Input records →
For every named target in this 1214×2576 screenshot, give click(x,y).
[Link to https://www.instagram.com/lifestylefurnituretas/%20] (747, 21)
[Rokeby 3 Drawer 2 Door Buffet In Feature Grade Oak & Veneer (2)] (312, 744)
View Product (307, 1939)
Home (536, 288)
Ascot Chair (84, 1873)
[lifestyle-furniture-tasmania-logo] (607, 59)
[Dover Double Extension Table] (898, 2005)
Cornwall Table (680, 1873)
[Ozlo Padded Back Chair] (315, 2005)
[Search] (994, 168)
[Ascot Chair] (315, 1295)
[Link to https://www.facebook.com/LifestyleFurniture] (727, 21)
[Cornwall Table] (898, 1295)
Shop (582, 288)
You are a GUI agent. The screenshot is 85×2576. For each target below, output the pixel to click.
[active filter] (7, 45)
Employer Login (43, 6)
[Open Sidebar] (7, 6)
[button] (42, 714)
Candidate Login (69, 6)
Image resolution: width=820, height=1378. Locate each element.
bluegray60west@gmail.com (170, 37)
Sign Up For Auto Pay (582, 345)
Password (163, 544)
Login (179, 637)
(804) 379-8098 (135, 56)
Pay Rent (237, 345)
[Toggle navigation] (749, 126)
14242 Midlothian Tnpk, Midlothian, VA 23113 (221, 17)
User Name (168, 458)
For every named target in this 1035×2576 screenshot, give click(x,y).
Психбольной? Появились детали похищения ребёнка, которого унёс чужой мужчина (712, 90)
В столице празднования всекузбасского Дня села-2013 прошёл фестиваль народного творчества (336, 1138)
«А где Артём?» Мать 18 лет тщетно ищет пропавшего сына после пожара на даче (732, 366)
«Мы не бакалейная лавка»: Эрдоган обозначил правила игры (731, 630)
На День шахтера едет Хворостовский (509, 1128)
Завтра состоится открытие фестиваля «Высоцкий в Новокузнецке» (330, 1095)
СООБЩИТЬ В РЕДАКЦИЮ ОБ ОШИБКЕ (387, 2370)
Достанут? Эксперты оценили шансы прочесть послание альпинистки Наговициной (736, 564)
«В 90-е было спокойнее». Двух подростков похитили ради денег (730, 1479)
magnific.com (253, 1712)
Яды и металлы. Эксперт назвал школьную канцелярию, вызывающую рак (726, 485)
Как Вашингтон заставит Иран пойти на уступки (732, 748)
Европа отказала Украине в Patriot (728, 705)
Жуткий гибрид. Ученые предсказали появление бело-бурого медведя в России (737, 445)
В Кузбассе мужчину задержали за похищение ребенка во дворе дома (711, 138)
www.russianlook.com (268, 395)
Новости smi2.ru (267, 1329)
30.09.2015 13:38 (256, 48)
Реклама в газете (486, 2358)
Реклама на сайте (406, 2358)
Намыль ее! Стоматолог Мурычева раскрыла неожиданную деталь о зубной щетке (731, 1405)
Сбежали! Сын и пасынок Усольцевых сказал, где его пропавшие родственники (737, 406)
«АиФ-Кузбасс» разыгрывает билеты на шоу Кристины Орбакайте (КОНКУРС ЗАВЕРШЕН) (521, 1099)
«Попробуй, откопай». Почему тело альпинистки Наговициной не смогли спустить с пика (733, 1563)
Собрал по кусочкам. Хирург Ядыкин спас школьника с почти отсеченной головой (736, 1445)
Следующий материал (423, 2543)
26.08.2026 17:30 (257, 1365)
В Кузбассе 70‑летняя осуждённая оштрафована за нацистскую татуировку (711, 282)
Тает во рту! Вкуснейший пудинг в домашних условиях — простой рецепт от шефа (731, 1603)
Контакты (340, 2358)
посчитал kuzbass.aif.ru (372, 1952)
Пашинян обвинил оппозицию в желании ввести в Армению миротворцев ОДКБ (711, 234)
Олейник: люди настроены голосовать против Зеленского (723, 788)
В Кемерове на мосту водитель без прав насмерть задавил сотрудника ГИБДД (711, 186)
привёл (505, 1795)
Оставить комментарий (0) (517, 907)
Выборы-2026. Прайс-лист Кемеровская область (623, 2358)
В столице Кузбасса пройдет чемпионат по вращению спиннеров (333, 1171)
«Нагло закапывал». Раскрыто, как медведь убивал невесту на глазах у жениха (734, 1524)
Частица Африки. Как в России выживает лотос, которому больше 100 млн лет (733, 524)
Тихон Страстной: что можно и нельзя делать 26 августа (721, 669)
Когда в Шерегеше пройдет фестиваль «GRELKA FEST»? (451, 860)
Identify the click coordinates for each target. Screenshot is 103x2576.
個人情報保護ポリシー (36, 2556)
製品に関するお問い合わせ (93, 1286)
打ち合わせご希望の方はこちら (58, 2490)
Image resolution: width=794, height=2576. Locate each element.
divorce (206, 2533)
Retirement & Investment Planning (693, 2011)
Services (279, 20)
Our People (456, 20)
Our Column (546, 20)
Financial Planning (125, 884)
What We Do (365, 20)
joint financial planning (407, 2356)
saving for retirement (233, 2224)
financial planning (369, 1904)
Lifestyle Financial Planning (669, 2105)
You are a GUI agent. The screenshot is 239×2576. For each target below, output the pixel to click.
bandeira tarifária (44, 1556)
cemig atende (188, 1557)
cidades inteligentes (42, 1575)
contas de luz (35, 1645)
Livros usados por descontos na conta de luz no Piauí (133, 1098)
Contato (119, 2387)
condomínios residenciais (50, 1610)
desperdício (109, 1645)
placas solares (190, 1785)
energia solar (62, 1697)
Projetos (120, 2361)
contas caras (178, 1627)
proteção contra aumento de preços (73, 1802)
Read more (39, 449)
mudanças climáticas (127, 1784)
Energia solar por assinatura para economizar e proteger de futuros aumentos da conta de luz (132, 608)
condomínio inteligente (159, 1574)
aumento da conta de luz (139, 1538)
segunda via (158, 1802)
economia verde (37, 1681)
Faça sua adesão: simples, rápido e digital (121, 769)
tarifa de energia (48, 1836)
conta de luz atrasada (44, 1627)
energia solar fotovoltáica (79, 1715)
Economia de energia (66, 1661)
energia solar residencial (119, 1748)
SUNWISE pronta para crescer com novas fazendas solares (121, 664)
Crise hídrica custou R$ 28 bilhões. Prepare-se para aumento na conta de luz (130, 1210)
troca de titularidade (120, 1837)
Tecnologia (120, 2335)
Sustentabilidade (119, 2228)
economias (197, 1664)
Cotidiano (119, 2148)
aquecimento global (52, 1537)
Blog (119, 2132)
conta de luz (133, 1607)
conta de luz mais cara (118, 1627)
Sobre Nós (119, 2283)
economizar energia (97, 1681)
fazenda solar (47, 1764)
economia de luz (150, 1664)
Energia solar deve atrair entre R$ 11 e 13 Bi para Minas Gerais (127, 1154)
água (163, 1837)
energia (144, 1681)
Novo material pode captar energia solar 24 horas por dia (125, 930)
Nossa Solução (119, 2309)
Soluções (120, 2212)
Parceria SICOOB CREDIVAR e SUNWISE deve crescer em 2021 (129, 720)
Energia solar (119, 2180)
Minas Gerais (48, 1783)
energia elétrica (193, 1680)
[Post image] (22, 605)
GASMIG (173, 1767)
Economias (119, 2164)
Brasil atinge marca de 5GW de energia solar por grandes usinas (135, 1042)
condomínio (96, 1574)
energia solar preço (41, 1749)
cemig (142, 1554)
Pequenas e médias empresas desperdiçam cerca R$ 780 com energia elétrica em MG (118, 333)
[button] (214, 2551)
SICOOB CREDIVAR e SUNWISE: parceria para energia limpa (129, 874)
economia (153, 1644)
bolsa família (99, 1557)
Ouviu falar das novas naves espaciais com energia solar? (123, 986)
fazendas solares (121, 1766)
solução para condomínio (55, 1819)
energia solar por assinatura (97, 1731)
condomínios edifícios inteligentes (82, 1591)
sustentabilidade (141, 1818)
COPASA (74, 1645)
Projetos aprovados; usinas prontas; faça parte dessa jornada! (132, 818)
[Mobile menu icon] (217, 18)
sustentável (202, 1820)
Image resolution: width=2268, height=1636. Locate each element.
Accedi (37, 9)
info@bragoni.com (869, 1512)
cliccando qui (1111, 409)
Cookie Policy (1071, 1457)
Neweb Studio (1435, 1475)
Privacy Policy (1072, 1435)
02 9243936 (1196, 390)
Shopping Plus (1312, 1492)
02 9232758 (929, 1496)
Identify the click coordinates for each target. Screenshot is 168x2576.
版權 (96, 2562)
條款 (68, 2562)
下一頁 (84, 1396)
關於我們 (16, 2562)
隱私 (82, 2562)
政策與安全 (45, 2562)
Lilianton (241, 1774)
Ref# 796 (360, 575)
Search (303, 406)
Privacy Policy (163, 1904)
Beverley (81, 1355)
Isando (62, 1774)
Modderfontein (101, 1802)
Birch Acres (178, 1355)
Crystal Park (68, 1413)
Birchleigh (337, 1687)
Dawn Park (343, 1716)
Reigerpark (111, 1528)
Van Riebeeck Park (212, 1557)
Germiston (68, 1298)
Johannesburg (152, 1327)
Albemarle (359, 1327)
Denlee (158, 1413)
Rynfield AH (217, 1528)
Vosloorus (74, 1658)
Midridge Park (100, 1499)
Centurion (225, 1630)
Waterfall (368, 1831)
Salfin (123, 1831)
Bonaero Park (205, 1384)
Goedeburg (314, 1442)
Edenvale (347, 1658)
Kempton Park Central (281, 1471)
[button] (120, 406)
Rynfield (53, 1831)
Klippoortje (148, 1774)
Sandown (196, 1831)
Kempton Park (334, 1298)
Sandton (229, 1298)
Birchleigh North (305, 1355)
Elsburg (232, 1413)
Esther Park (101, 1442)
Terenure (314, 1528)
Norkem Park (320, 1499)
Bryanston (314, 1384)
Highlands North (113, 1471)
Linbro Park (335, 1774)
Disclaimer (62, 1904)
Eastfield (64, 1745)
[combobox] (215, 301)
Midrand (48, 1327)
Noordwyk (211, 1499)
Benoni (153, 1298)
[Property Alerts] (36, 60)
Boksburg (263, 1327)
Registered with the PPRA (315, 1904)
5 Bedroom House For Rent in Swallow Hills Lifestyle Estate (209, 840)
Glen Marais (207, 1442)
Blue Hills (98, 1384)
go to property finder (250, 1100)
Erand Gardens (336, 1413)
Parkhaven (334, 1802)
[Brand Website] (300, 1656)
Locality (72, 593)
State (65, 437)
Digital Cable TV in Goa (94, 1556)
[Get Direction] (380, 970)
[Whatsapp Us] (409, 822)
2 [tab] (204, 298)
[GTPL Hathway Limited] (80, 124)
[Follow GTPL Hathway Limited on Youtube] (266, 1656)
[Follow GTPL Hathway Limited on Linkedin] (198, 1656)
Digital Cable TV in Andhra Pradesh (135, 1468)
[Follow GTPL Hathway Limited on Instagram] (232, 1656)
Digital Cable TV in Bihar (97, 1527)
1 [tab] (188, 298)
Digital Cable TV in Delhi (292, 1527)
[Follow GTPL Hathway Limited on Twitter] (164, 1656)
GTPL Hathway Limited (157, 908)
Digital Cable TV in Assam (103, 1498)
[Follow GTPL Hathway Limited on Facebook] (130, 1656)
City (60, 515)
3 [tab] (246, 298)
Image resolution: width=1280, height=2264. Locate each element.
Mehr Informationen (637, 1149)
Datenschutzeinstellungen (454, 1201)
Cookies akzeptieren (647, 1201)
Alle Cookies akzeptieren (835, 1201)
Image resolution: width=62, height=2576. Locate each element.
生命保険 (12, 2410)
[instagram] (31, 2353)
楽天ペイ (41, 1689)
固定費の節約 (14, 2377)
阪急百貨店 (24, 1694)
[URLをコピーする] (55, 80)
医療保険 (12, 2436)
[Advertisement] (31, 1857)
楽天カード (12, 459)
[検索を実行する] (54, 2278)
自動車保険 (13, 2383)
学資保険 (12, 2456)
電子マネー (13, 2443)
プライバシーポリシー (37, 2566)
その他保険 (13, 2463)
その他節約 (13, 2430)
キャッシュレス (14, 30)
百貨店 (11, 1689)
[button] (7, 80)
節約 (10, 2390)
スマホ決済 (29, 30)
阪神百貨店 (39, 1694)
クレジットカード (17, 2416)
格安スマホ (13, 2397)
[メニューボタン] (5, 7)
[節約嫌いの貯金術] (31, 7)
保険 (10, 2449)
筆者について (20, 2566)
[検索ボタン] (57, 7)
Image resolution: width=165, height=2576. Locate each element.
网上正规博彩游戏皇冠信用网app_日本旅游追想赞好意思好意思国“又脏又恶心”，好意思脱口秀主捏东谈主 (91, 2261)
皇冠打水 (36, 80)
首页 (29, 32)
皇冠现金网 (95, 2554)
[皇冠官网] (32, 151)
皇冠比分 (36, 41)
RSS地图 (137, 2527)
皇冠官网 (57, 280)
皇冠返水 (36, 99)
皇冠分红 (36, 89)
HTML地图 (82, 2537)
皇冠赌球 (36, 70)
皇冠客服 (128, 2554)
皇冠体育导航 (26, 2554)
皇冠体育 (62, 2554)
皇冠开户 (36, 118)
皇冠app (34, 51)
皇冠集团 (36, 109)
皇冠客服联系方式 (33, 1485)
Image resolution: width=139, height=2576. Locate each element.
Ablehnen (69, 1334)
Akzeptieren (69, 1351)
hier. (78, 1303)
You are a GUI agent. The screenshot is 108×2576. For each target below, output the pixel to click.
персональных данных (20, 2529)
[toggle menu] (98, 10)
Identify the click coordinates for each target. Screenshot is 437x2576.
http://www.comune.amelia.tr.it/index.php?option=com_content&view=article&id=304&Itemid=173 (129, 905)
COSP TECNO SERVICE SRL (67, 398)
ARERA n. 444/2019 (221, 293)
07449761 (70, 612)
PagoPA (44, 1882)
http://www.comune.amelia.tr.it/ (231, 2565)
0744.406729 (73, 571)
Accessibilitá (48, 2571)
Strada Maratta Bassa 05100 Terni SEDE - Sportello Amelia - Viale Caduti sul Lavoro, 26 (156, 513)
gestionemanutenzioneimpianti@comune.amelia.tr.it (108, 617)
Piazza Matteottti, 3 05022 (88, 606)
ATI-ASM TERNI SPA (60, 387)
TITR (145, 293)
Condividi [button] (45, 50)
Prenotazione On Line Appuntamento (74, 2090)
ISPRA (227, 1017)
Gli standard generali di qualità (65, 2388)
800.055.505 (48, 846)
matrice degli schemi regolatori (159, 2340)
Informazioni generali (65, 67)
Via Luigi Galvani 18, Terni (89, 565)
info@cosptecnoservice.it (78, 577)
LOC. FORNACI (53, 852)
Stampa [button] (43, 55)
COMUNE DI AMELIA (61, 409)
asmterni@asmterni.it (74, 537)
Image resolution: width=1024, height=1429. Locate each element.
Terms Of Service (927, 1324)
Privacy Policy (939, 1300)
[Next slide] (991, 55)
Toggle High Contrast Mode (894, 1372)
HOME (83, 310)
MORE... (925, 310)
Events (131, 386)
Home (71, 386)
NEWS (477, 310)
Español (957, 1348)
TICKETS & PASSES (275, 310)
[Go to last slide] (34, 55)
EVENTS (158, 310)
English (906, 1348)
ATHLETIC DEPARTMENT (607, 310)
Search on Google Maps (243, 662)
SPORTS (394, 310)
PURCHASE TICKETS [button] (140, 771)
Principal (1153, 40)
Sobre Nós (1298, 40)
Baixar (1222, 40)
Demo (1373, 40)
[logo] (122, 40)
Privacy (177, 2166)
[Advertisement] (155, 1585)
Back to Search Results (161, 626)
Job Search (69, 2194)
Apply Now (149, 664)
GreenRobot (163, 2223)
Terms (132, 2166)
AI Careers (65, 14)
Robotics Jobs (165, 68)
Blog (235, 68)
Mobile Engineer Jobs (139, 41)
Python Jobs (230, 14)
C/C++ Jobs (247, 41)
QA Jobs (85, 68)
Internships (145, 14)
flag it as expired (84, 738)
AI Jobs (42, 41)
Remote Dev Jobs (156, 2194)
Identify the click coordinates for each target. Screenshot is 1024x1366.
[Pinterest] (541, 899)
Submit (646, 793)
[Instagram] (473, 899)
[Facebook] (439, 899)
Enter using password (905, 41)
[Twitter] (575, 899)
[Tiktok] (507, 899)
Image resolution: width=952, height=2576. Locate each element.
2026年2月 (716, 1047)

Aim of the exercise → The reply should hold only the lines of the listing above starting at the line containing "スマホ決済 (29, 30)" and ending at the line containing "Image resolution: width=1024, height=1429.", exactly as written.

Written answer →
スマホ決済 (29, 30)
阪神百貨店 (39, 1694)
クレジットカード (17, 2416)
格安スマホ (13, 2397)
[メニューボタン] (5, 7)
[節約嫌いの貯金術] (31, 7)
保険 (10, 2449)
筆者について (20, 2566)
[検索ボタン] (57, 7)
Image resolution: width=165, height=2576. Locate each element.
网上正规博彩游戏皇冠信用网app_日本旅游追想赞好意思好意思国“又脏又恶心”，好意思脱口秀主捏东谈主 (91, 2261)
皇冠打水 (36, 80)
首页 (29, 32)
皇冠现金网 (95, 2554)
[皇冠官网] (32, 151)
皇冠比分 (36, 41)
RSS地图 (137, 2527)
皇冠官网 (57, 280)
皇冠返水 (36, 99)
皇冠分红 (36, 89)
HTML地图 (82, 2537)
皇冠赌球 (36, 70)
皇冠客服 (128, 2554)
皇冠体育导航 (26, 2554)
皇冠体育 (62, 2554)
皇冠开户 (36, 118)
皇冠app (34, 51)
皇冠集团 (36, 109)
皇冠客服联系方式 (33, 1485)
Image resolution: width=139, height=2576. Locate each element.
Ablehnen (69, 1334)
Akzeptieren (69, 1351)
hier. (78, 1303)
You are a GUI agent. The screenshot is 108×2576. For each target below, output the pixel to click.
персональных данных (20, 2529)
[toggle menu] (98, 10)
Identify the click coordinates for each target. Screenshot is 437x2576.
http://www.comune.amelia.tr.it/index.php?option=com_content&view=article&id=304&Itemid=173 (129, 905)
COSP TECNO SERVICE SRL (67, 398)
ARERA n. 444/2019 (221, 293)
07449761 (70, 612)
PagoPA (44, 1882)
http://www.comune.amelia.tr.it/ (231, 2565)
0744.406729 (73, 571)
Accessibilitá (48, 2571)
Strada Maratta Bassa 05100 Terni SEDE - Sportello Amelia - Viale Caduti sul Lavoro, 26 (156, 513)
gestionemanutenzioneimpianti@comune.amelia.tr.it (108, 617)
Piazza Matteottti, 3 05022 (88, 606)
ATI-ASM TERNI SPA (60, 387)
TITR (145, 293)
Condividi [button] (45, 50)
Prenotazione On Line Appuntamento (74, 2090)
ISPRA (227, 1017)
Gli standard generali di qualità (65, 2388)
800.055.505 (48, 846)
matrice degli schemi regolatori (159, 2340)
Informazioni generali (65, 67)
Via Luigi Galvani 18, Terni (89, 565)
info@cosptecnoservice.it (78, 577)
LOC. FORNACI (53, 852)
Stampa [button] (43, 55)
COMUNE DI AMELIA (61, 409)
asmterni@asmterni.it (74, 537)
Image resolution: width=1024, height=1429. Locate each element.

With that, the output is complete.